Ways to reduce Bluetooth Mesh message loss #13553

xiaoliang314 · 2019-02-20T08:41:21Z

    I created two Bluetooth mesh nodes. I control one of the nodes to send a message to another node, and the other node will reply immediately after receiving the message. The next message will not be sent until I receive this reply or timeout.

    Found through my test. A and B communicate. The success rate of A to B is 99%. B response A success rate is 60%. I guarantee that B will successfully send the response message to air.

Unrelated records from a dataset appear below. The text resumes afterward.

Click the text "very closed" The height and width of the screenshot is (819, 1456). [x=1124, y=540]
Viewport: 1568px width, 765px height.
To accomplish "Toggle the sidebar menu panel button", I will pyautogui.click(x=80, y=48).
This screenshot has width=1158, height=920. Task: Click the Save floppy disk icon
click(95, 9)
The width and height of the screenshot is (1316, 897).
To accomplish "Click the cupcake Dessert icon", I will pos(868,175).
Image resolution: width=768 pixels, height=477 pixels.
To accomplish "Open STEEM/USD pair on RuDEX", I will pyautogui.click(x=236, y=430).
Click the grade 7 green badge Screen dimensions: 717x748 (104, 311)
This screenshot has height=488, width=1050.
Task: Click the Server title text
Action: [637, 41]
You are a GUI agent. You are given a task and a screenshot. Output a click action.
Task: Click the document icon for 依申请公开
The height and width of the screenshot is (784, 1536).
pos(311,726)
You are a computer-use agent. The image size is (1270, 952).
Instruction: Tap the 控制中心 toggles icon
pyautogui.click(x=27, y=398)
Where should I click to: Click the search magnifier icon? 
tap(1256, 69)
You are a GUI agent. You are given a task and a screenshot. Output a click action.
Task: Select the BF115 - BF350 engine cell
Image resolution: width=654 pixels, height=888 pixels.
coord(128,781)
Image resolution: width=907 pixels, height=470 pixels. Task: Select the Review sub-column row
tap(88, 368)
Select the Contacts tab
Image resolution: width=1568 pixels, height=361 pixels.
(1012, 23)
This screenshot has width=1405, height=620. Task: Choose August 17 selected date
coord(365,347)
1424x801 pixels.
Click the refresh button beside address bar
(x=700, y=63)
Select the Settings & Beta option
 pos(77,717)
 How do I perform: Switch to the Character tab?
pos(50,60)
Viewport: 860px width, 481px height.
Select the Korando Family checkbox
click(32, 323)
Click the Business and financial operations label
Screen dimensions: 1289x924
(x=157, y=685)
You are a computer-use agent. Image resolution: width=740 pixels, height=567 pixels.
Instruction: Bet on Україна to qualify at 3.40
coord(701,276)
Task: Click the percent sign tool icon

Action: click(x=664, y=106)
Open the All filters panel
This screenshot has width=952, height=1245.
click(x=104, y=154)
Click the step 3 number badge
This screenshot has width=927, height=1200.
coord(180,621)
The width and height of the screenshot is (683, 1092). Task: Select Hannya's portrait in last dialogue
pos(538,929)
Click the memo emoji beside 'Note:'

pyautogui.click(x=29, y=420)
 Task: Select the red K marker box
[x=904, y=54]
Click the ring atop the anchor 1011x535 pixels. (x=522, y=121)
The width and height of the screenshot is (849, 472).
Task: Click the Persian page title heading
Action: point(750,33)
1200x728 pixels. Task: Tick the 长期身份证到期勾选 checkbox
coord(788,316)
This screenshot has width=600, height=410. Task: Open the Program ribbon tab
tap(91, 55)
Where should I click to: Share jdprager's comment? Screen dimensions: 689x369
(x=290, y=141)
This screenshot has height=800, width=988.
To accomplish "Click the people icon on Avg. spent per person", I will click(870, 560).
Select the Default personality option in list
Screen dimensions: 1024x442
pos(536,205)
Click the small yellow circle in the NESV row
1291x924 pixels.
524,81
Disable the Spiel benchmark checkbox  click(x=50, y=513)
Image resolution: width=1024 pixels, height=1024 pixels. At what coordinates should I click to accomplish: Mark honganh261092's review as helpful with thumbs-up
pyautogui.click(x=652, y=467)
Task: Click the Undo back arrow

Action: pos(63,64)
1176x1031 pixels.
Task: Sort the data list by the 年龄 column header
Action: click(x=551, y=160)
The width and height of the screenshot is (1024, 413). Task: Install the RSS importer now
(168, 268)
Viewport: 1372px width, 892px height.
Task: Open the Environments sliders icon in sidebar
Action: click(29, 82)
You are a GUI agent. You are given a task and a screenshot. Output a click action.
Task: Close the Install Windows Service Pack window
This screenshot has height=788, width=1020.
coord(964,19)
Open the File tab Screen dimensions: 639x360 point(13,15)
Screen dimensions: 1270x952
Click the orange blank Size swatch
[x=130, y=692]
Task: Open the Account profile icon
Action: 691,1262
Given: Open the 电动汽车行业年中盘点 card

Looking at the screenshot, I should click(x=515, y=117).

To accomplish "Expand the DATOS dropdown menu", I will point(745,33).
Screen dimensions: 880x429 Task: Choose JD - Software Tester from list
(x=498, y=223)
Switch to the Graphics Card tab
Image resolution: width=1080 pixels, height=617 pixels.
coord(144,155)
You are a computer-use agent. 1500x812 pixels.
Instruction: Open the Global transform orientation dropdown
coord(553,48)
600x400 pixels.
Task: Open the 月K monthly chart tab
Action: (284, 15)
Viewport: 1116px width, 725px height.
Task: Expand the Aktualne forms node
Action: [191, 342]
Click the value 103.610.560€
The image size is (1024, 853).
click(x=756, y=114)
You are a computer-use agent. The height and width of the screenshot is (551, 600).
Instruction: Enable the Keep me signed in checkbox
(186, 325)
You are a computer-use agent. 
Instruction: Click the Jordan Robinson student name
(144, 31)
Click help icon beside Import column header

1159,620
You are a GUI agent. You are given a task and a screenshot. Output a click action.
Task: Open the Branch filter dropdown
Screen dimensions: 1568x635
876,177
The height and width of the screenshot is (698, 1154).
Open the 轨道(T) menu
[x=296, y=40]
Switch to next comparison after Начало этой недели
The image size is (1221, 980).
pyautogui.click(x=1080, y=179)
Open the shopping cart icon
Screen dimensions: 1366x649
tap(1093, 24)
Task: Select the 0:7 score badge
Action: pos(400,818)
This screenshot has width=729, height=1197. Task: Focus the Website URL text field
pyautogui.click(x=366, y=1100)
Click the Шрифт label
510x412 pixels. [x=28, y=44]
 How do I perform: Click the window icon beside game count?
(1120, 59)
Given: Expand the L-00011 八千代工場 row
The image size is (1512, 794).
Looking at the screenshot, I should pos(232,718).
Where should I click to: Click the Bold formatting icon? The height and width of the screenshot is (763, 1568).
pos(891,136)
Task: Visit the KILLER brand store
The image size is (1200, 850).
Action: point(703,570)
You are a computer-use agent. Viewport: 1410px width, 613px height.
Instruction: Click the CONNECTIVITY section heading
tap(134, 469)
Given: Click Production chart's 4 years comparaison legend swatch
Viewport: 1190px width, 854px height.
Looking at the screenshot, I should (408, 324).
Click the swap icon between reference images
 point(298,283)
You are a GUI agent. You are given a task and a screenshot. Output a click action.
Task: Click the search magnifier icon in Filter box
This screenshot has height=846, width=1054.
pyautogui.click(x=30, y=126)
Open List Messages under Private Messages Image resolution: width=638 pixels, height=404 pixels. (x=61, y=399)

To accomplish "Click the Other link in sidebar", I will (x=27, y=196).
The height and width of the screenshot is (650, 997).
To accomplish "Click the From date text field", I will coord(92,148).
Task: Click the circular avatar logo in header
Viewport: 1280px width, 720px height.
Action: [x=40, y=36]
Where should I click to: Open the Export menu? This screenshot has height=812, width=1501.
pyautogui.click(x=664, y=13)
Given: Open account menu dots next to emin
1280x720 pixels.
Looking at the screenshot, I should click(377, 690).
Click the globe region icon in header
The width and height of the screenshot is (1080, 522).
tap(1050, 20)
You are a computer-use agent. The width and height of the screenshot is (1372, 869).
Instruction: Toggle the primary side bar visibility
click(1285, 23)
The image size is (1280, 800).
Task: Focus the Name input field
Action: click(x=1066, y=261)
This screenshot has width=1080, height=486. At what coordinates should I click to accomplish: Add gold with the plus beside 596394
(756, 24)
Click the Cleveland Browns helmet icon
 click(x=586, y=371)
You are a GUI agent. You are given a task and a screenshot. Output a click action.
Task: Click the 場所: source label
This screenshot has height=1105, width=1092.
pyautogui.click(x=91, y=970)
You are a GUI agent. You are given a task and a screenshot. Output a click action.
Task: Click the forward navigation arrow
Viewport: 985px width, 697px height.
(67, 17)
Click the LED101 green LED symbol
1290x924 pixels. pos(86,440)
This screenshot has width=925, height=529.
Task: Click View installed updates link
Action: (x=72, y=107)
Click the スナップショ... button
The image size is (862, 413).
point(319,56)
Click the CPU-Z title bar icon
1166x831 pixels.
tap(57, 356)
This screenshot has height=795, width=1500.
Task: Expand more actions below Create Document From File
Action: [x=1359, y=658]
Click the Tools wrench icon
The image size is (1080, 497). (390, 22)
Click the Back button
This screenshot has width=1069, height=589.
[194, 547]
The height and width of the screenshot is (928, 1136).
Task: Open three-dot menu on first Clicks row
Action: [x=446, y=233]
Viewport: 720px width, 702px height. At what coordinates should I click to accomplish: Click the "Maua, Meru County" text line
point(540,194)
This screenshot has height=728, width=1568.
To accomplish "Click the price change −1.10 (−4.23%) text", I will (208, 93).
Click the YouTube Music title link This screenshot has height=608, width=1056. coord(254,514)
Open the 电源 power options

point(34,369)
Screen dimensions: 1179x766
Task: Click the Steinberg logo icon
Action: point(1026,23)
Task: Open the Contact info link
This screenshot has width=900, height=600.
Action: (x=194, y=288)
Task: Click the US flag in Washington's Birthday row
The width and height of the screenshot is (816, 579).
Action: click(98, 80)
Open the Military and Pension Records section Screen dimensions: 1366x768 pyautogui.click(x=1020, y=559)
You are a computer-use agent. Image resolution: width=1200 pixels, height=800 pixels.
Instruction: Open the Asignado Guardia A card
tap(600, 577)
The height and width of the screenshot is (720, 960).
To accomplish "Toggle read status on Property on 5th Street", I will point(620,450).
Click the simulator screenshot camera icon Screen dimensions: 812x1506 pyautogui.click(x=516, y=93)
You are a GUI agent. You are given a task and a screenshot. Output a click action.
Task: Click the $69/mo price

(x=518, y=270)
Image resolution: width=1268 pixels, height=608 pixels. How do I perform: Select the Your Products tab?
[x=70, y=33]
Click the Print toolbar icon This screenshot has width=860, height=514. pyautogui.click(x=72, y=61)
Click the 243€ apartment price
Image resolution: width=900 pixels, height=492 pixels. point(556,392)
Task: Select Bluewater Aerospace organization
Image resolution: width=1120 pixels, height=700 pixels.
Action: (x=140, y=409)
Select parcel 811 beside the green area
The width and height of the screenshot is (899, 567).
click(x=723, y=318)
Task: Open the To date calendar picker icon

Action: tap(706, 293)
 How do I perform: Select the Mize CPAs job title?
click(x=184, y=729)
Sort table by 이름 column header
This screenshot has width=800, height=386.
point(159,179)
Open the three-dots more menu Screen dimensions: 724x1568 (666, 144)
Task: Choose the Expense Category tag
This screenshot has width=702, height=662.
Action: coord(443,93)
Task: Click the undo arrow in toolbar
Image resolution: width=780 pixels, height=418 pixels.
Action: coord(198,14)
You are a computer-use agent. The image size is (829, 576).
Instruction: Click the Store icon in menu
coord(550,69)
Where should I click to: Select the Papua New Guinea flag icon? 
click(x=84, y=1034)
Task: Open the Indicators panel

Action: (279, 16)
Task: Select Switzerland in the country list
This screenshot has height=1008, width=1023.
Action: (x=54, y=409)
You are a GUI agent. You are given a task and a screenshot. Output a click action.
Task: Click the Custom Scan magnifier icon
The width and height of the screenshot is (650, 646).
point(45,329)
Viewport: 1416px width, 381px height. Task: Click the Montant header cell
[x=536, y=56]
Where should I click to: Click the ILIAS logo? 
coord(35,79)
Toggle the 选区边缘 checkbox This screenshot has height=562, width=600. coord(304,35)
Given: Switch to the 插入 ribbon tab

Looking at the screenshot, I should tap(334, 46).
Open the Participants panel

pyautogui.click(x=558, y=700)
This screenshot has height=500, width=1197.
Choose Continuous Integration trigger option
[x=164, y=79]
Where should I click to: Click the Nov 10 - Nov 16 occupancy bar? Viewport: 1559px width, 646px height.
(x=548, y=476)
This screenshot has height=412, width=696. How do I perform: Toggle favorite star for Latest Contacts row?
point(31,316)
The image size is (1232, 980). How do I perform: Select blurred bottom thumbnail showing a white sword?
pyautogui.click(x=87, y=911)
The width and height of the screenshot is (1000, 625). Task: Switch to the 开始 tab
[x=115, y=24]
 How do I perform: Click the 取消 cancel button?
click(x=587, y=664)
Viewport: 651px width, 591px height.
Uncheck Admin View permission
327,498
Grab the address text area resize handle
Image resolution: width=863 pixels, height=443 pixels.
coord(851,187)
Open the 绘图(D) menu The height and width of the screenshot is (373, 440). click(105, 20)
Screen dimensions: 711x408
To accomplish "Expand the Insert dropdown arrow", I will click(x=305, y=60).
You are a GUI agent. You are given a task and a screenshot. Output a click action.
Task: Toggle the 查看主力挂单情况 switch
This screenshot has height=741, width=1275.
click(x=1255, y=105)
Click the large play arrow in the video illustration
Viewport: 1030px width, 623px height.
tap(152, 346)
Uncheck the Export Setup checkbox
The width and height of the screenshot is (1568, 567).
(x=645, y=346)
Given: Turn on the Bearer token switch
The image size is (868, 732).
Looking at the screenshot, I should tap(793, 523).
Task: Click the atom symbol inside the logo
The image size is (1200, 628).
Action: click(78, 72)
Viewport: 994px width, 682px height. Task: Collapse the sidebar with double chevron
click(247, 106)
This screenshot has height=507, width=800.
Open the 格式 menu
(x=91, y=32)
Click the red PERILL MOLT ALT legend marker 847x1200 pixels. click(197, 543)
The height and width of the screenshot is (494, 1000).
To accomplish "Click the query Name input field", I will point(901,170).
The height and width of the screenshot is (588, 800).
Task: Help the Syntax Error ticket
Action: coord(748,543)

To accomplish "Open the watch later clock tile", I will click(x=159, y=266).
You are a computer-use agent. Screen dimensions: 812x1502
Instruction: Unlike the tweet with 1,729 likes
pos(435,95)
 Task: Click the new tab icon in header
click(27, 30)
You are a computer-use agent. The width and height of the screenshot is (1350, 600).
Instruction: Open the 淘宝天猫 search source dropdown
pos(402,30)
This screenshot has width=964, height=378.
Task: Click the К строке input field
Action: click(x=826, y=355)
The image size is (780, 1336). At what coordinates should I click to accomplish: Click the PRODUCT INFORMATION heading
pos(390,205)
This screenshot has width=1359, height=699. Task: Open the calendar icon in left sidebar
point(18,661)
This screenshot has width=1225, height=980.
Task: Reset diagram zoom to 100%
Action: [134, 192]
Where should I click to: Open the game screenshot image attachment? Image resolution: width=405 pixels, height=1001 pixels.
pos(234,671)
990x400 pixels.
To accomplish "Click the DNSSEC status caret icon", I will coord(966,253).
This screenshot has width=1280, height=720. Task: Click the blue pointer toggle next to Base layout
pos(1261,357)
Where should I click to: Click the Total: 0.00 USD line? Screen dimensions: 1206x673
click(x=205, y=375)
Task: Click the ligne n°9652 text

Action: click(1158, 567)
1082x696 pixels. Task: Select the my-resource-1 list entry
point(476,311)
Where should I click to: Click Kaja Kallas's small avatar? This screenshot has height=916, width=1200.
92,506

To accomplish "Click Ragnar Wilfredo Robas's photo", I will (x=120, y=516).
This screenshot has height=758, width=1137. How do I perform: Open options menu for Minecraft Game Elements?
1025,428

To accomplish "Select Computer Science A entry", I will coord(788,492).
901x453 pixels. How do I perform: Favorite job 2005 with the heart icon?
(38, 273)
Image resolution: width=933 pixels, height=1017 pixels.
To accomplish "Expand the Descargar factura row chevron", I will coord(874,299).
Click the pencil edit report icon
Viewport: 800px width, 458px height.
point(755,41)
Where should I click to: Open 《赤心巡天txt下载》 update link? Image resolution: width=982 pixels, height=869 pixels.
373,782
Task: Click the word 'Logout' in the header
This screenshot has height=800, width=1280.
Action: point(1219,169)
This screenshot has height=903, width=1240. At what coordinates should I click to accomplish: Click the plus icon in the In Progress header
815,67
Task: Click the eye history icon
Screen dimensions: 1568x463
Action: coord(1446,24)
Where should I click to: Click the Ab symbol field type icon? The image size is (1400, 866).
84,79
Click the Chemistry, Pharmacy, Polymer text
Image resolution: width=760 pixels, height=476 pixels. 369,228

    My node uses nrf52_pca10040, I modified the broadcast interval and scan window to 20ms and 15ms in mesh/adv.c. Because the default parameters are worse. I based on the sample/mesh_demo example.

xiaoliang314 · 2019-02-20T08:45:59Z

I opened the log information of MESH / NET and did not receive a reply broadcast packet when it failed.

xiaoliang314 · 2019-02-20T09:28:50Z

My message is less than 8 bytes and not segmented.

jhedberg · 2019-02-20T14:20:46Z

What kind of network transmit do you have configured? Have you tried increasing the number of retransmissions using it?

jhedberg · 2019-02-20T14:25:48Z

FWIW, it's a known issue that there's room for improvement with the reliability message reception, even though with mesh it can never be 100%.

@cvinayak @bluetooth-mdw FYI

xiaoliang314 · 2019-02-20T15:14:11Z

@jhedberg I didn't use retransmission, it is a unreliable message. My number of nodes is just two. Surprisingly, the success rate of A to B is 99%, but the success rate of B response A is only 60%.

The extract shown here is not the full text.